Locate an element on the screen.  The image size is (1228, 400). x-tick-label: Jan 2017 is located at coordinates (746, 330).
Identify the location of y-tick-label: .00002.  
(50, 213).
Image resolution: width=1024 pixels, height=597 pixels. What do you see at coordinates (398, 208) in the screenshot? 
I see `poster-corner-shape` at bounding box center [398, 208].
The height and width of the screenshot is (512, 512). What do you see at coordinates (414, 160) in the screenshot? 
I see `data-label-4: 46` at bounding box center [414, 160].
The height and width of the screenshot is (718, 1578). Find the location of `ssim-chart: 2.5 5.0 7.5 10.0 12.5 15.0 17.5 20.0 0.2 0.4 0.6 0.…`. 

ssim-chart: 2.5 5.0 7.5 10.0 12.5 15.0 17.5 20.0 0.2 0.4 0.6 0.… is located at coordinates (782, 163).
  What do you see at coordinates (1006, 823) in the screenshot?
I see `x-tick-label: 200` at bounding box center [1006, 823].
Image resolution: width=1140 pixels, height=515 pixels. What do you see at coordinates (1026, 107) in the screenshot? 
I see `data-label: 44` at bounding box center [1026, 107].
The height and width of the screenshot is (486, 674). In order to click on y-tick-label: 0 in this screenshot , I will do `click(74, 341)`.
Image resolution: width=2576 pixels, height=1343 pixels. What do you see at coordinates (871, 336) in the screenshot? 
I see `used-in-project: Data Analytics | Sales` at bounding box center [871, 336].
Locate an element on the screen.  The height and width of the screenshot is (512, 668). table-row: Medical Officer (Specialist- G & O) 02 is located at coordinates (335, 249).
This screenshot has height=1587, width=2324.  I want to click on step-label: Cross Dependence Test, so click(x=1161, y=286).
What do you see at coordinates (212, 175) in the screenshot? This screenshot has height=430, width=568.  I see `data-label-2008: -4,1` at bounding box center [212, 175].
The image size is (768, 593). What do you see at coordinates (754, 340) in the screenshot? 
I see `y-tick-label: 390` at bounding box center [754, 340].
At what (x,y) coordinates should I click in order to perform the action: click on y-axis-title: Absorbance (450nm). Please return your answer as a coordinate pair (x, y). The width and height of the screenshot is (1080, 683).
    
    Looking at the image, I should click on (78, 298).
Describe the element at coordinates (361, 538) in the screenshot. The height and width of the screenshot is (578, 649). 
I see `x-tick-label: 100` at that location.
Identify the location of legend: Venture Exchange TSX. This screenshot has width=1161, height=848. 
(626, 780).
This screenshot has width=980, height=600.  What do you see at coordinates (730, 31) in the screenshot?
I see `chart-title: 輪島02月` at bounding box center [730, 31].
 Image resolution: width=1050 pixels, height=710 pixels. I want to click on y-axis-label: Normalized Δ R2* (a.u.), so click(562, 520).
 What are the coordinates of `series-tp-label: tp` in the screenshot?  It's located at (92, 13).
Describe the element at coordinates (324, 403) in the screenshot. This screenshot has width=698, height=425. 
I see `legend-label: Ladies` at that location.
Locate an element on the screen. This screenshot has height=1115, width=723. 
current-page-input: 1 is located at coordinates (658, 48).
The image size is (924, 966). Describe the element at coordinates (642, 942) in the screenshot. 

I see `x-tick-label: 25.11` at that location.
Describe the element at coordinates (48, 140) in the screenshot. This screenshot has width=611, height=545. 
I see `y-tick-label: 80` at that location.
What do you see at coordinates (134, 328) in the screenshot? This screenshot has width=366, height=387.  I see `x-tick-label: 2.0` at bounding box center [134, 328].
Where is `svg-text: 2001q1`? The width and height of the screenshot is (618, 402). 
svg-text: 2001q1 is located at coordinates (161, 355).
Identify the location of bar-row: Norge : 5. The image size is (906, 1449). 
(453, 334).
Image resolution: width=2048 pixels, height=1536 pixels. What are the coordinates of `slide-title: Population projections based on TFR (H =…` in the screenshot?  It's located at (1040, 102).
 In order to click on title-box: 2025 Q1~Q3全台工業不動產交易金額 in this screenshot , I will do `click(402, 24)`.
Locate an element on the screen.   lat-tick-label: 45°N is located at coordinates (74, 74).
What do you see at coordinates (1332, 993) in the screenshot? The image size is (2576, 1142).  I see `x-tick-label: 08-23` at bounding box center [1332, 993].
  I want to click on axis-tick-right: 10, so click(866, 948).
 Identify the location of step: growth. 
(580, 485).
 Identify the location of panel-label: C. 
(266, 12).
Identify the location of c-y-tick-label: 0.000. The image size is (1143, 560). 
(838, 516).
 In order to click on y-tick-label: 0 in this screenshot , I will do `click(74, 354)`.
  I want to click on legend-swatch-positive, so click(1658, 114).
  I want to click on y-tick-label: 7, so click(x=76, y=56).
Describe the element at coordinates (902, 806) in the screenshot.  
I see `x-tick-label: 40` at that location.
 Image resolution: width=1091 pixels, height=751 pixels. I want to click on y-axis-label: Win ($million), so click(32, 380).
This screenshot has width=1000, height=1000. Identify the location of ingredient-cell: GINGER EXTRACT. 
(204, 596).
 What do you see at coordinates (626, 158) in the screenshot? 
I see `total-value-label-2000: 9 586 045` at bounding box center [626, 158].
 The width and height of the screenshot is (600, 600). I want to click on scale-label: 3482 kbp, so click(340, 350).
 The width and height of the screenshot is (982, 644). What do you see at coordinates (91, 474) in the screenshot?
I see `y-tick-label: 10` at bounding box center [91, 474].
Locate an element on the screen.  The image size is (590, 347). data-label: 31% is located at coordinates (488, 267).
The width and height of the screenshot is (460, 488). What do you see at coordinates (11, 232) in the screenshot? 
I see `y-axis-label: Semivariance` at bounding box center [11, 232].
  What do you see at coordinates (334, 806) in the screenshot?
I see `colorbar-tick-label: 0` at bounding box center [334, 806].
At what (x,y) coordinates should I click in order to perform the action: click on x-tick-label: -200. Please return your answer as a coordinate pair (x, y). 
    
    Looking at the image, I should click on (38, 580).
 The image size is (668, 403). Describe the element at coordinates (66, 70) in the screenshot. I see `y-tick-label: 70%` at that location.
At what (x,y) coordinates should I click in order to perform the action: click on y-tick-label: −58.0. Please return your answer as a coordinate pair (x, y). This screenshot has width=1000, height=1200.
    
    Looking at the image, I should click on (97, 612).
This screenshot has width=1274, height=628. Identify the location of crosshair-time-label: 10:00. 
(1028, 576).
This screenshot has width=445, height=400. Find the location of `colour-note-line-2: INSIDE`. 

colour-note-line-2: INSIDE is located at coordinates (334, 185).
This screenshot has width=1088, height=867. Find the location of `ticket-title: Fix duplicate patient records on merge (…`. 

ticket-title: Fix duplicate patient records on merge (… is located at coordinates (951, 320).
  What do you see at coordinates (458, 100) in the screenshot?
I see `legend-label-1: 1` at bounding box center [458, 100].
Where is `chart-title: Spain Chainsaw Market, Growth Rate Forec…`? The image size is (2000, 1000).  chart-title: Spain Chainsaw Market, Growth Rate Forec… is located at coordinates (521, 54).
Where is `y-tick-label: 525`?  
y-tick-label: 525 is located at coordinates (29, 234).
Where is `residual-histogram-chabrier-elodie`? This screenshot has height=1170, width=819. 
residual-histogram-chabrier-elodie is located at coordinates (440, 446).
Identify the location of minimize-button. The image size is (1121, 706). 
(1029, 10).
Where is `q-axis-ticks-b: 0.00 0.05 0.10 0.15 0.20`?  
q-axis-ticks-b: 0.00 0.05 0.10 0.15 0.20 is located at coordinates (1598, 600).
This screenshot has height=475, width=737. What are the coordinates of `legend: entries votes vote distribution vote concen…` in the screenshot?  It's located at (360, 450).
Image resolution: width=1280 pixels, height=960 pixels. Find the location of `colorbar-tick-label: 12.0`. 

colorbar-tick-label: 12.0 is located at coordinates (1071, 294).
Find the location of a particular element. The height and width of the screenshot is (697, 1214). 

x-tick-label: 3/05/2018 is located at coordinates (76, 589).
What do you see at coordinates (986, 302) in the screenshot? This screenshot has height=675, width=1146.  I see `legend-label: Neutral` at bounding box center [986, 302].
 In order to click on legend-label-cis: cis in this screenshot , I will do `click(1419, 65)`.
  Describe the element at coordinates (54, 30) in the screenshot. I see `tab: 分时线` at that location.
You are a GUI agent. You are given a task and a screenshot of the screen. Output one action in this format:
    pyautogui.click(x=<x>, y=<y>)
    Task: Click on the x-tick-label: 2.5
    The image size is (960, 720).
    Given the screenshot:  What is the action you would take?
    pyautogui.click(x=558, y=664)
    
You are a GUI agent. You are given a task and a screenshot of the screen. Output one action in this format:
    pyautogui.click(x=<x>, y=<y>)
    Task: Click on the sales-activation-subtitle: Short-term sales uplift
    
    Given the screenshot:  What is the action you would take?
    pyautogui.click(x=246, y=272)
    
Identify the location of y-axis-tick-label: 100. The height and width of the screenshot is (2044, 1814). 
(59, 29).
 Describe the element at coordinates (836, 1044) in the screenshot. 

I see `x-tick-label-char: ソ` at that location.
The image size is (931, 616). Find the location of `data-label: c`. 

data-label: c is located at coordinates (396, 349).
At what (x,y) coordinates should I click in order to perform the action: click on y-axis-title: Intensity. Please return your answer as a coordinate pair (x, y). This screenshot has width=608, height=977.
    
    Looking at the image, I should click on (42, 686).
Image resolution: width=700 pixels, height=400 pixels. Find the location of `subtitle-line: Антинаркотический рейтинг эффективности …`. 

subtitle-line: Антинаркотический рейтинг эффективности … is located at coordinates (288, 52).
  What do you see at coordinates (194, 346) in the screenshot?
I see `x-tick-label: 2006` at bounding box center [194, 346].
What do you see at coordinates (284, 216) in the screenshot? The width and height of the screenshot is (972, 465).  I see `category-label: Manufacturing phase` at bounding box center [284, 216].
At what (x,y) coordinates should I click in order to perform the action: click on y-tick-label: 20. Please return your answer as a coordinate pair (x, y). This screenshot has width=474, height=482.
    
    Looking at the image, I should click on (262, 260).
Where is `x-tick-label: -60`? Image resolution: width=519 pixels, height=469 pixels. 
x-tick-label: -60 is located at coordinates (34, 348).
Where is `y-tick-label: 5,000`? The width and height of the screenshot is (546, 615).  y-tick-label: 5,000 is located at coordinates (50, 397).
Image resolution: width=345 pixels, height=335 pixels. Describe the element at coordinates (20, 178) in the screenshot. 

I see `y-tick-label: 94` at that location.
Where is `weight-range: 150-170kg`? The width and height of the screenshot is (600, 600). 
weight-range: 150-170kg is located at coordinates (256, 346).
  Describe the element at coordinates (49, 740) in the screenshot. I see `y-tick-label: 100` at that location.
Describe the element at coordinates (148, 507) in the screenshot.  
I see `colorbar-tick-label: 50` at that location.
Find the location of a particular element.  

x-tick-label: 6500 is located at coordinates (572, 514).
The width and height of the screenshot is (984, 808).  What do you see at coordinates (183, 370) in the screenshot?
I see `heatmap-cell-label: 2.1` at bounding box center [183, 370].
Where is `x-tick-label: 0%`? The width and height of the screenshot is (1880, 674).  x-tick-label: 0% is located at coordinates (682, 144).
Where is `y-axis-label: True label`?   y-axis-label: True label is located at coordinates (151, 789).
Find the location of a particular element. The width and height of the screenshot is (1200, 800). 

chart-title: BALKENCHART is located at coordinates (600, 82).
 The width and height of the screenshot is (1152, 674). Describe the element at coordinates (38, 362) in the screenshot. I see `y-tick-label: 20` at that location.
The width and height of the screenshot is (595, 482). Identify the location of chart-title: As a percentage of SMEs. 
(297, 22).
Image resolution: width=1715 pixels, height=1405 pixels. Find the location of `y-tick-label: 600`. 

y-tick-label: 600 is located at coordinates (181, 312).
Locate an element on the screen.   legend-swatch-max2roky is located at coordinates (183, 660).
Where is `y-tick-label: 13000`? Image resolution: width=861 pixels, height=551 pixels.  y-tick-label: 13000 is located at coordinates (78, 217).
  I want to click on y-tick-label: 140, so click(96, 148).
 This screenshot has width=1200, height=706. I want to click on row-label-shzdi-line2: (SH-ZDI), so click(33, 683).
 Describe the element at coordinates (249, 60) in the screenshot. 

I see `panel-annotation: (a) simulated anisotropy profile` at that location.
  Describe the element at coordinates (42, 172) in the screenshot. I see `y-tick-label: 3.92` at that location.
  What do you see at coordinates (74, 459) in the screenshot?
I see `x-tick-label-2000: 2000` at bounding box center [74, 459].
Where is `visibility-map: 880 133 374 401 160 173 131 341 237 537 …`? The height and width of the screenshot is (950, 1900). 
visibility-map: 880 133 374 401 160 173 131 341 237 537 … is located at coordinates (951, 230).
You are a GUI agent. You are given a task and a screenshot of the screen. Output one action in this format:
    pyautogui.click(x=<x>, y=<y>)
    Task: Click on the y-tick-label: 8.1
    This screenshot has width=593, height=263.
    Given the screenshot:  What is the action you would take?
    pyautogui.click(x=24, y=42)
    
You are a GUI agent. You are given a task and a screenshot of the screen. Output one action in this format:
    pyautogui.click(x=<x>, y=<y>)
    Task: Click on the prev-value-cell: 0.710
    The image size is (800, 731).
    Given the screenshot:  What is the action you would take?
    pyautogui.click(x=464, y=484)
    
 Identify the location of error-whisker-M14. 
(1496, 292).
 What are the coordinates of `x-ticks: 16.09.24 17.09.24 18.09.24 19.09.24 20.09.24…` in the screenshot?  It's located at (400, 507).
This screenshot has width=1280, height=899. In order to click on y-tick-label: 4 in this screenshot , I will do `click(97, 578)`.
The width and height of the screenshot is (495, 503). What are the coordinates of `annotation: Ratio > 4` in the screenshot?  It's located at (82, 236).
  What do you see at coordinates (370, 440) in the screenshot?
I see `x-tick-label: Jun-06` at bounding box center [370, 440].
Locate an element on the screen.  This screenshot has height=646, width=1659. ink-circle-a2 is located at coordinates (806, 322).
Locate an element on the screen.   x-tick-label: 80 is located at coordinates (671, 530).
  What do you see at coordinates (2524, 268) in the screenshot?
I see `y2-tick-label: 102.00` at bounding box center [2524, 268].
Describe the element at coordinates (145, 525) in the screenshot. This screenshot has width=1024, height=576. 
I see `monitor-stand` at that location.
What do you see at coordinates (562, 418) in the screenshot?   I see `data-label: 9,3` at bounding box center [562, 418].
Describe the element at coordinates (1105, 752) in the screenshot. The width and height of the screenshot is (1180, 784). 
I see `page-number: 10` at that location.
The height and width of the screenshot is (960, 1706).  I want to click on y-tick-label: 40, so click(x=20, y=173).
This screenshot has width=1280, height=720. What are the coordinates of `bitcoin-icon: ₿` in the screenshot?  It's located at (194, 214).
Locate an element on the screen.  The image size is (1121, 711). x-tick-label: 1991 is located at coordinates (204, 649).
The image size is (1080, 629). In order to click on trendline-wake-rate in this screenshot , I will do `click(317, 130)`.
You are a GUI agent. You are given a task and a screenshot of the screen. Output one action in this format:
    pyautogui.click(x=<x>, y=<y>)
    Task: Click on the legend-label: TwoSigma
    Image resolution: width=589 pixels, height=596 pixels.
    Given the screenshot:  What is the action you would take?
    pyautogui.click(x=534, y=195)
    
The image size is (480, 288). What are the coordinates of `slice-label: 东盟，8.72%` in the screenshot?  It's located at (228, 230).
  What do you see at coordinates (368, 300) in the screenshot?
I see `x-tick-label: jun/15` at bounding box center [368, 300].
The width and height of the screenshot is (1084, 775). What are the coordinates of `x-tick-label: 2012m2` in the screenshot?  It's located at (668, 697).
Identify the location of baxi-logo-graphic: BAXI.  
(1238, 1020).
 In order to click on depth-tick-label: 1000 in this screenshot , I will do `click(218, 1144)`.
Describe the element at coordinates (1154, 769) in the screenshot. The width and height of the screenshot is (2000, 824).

+-------+

### Work order
Rewrite the stretch of data from the line containing "What do you see at coordinates (212, 175)" through the line containing "(626, 780).", replacing "Describe the element at" with "Name the element at" and leaving everything else as it is.

### Your response
What do you see at coordinates (212, 175) in the screenshot? This screenshot has height=430, width=568.  I see `data-label-2008: -4,1` at bounding box center [212, 175].
The image size is (768, 593). What do you see at coordinates (754, 340) in the screenshot? 
I see `y-tick-label: 390` at bounding box center [754, 340].
At what (x,y) coordinates should I click in order to perform the action: click on y-axis-title: Absorbance (450nm). Please return your answer as a coordinate pair (x, y). The width and height of the screenshot is (1080, 683).
    
    Looking at the image, I should click on (78, 298).
Name the element at coordinates (361, 538) in the screenshot. The height and width of the screenshot is (578, 649). 
I see `x-tick-label: 100` at that location.
Identify the location of legend: Venture Exchange TSX. This screenshot has width=1161, height=848. 
(626, 780).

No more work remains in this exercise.